§ **Problem 1**
What was the attendance at the event described in the UFC event summary?

::: Extract to read :::

- The poster for UFC Fight Night: Cowboy vs. Edwards
- Promotion: Ultimate Fighting Championship
- Date: June 23, 2018
- Venue: Singapore Indoor Stadium
- City: Kallang, Singapore
- Attendance: 6,419

Event chronology
| UFC 225: Whittaker vs. Romero 2 | UFC Fight Night: Cowboy vs. Edwards | The Ultimate Fighter: Undefeated Finale |

= UFC Fight Night: Cowboy vs. Edwards =

UFC mixed martial arts event in 2018

UFC Fight Night: Cowboy vs. Edwards (also known as UFC Fight Night 132) was a mixed martial arts event produced by the Ultimate Fighting Championship that was held on June 23, 2018, at Singapore Indoor Stadium in Kallang, Singapore.

==Background==
A welterweight bout between former UFC Lightweight Championship challenger Donald Cerrone and Leon Edwards headlined the event.

:::

§ **Problem 2**
Reproduce the records verbatim, beginning at the line that contains "Task: Open the Facebook logo home link" and stopping after the line that contains "coord(39,52)".

::: Input rows :::

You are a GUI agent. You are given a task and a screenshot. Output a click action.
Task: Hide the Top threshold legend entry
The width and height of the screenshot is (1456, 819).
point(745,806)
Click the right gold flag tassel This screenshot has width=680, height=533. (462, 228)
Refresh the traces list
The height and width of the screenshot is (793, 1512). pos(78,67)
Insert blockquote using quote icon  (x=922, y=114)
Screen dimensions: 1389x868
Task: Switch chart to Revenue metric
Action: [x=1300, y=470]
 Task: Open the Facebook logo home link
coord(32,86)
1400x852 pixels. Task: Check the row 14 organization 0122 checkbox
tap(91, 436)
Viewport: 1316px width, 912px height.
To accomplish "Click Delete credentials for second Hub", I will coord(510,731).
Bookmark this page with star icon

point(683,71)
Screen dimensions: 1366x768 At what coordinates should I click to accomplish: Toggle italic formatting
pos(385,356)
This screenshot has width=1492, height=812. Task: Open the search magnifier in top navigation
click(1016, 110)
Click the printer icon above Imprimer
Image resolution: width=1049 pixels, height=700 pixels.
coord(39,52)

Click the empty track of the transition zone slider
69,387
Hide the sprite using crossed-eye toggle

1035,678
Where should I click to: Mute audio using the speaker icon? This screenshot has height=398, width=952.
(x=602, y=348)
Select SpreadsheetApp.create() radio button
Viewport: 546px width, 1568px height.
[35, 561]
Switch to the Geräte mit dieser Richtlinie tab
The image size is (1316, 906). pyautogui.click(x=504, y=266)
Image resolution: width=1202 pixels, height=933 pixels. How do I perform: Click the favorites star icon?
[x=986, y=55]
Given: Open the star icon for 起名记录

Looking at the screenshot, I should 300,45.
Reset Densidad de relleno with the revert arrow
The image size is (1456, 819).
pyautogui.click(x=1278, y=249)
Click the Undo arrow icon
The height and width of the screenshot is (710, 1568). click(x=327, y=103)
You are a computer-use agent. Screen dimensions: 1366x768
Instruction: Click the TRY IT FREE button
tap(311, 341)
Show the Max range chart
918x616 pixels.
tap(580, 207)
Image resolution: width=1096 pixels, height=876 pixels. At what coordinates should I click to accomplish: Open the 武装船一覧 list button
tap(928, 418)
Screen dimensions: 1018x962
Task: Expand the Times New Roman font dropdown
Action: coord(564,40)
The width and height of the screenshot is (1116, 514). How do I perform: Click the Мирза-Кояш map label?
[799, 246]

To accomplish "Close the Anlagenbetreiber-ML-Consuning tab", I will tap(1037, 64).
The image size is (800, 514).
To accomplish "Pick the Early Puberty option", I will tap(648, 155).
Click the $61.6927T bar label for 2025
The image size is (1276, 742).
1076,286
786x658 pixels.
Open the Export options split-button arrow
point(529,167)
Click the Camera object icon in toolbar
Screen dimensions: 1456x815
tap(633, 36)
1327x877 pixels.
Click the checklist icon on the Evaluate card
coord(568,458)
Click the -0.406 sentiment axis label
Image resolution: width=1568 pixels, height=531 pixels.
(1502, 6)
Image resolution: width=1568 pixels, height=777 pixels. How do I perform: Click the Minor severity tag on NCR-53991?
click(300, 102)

:::

§ **Output 1**
6,419

§ **Output 2**
 Task: Open the Facebook logo home link
coord(32,86)
1400x852 pixels. Task: Check the row 14 organization 0122 checkbox
tap(91, 436)
Viewport: 1316px width, 912px height.
To accomplish "Click Delete credentials for second Hub", I will coord(510,731).
Bookmark this page with star icon

point(683,71)
Screen dimensions: 1366x768 At what coordinates should I click to accomplish: Toggle italic formatting
pos(385,356)
This screenshot has width=1492, height=812. Task: Open the search magnifier in top navigation
click(1016, 110)
Click the printer icon above Imprimer
Image resolution: width=1049 pixels, height=700 pixels.
coord(39,52)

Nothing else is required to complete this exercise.